David Cameron would be tempted to choose Jerusalem as an English anthem for England’s sporting teams, the Prime Minister has said. He was asked about the call for an English anthem, a campaign coordinated by British Future, involving a cross-party alliance of MPs and civic voices.
The Prime Minister said he could understand why people felt that England could have an English tune, as Scotland and Wales do. His government has not taken a position on the issue but, if there were an English anthem, Cameron’s personal choice would be for Jerusalem.
However, he also joked that he worried that the political left might want to claim that Jerusalem was their tune, because of the “dark satanic mills” but said that he disagreed and that it should belong to everyone .
The Conservative leader made these off-the-cuff remarks to a group of young activists during a recent Downing Street reception for the Conservative Future group.
He had been asked his view of the anthem call by Binita Mehta, an active Conservative Future member at the University of Warwick who, having recently graduated, has now joined the British Future team as the first member of our internship programme.
The Coalition government is officially neutral on the question of an anthem for England. It believes that it is a decision for the relevant sporting authorities to take themselves.
But David Cameron’s personal comments may well encourage those MPs, think-tankers and civic voices who have argued that it would be good both for the Union and for an inclusive English identity for England to follow Scotland and Wales in having its own tune, in addition to God Save the Queen being used for Team GB at the Olympic Games.
The government’s official neutral position is set out in a reply to British Future director Sunder Katwala, who wrote to the Prime Minister and the Deputy Prime Minister, as well as the Leader of the Opposition, to ask them to encourage a public debate on the issue. The government’s response was sent by John Penrose, Minister for Tourism and Heritage at the Department of Culture, Media and Sport.
“Officially, God Save the Queen is the Royal and National Anthem of the United Kingdom and the Royal Anthem of all four of the constituent countries. In addition, each country within the United Kingdom may quite properly have national songs, but none is an ‘official’ National Anthem. So playing favourite national songs, at sporting and other events, is a matter solely for the governing body of the sport or public entertainment concerned, or the owners of the premises”.
Liberal Democrat MP Greg Mulholland, who was a signatory to British Future’s recent letter, has tabled a new parliamentary motion, arguing that the anthem campaign can be won in time for the 2014 football World Cup in Brazil.
Robert Halfon, the Conservative MP for Harlow, said that “if we are to maintain the Union, it is vital that the English feel that our identity is not just protected, but as proud as any other. Let’s reclaim national pride from the so-called ‘nationalists’. Personally, I favour Jerusalem as our English anthem, as it is a song that politically unites both left and right, albeit for different reasons. Besides that, it is an amazing musical work”.

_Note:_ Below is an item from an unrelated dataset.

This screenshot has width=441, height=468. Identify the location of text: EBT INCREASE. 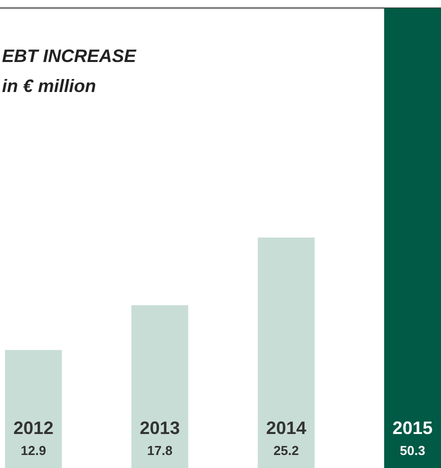
(70, 56).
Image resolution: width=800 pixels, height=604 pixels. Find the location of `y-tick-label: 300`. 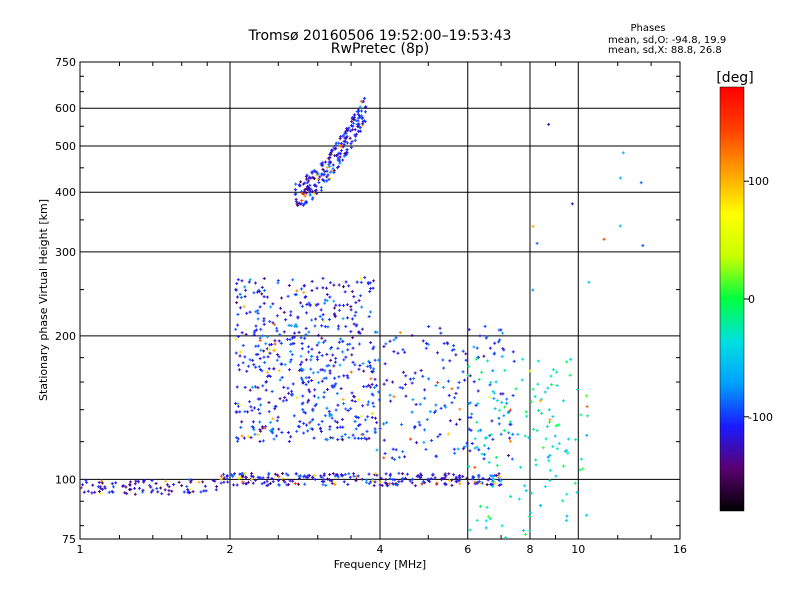

y-tick-label: 300 is located at coordinates (66, 252).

David Lammy, Labour MP for Tottenham, has expressed a similar sentiment about Jerusalem’s ability to unify, telling British Future that “it is a song which could resonate across England, meaning as much to rugby players and schoolchildren, to churchgoers and those without faith who recognise as rousing anthem when they here one”.
Other supporters of the anthem call included Jon Cruddas, the Labour MP for Barking and Dagenham, who has recently been asked by party leader Ed Miliband to lead the Labour policy review, and Conservative peer Elizabeth Berridge. Support from a broad range of civic society voices included think-tanker Phillip Blond and David Goodhart, broadcaster Iain Dale, blogger Sunny Hundal, Rob Berkeley, director of the Runnymede Trust, and Paul Goodman, the former Conservative MP who co-edits the Conservative Home website, sportswriter Mihir Bose, and Gareth Young, who coordinates the anthem4england campaign website.

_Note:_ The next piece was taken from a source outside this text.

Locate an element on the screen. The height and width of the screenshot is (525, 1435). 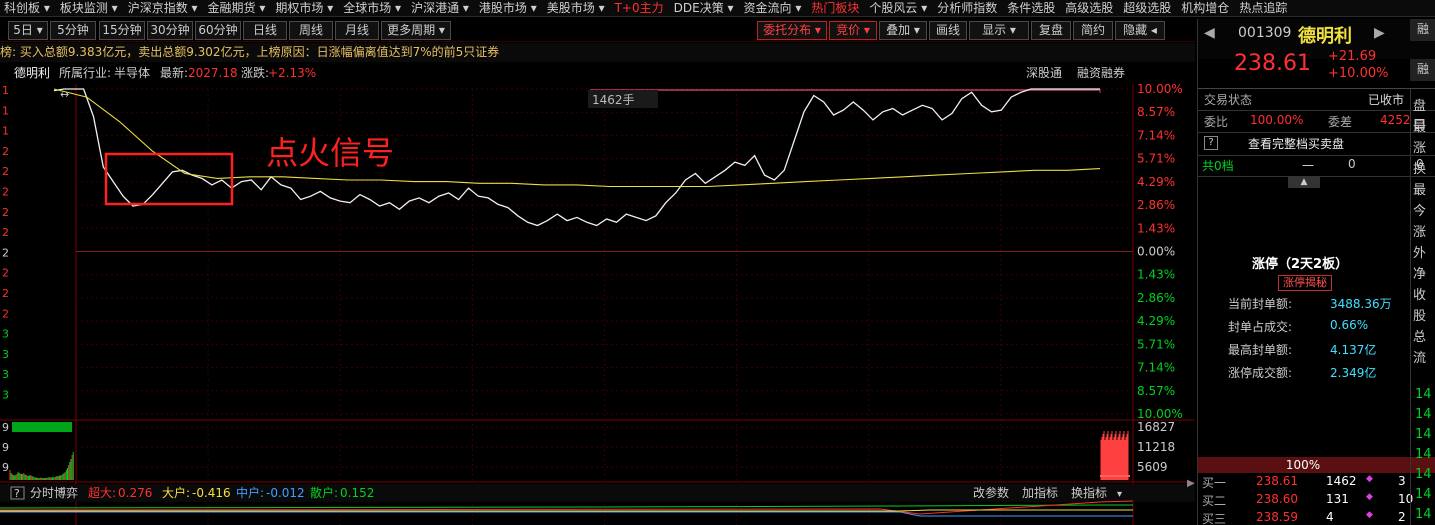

British Future’s This Sceptred Isle report showed a higher level of anxiety about English patriotism and the English flag of St George than was the case for views of the national flags of Scotland or Wales, with 61% saying the English flag represented pride and patriotism, while a third of respondents in the YouGov poll saw the English flag as a symbol of racism and extremism.
The group argued that voicing a positive English identity would help to represent the “proud and inclusive majority in our country” so helping to make the argument that divisive extremists like the English Defence League have no real claim to the St George’s flag.
“An English anthem for the talented, diverse teams that represent us on the sporting field would help modern patriotic pride to defeat prejudice”, they argued.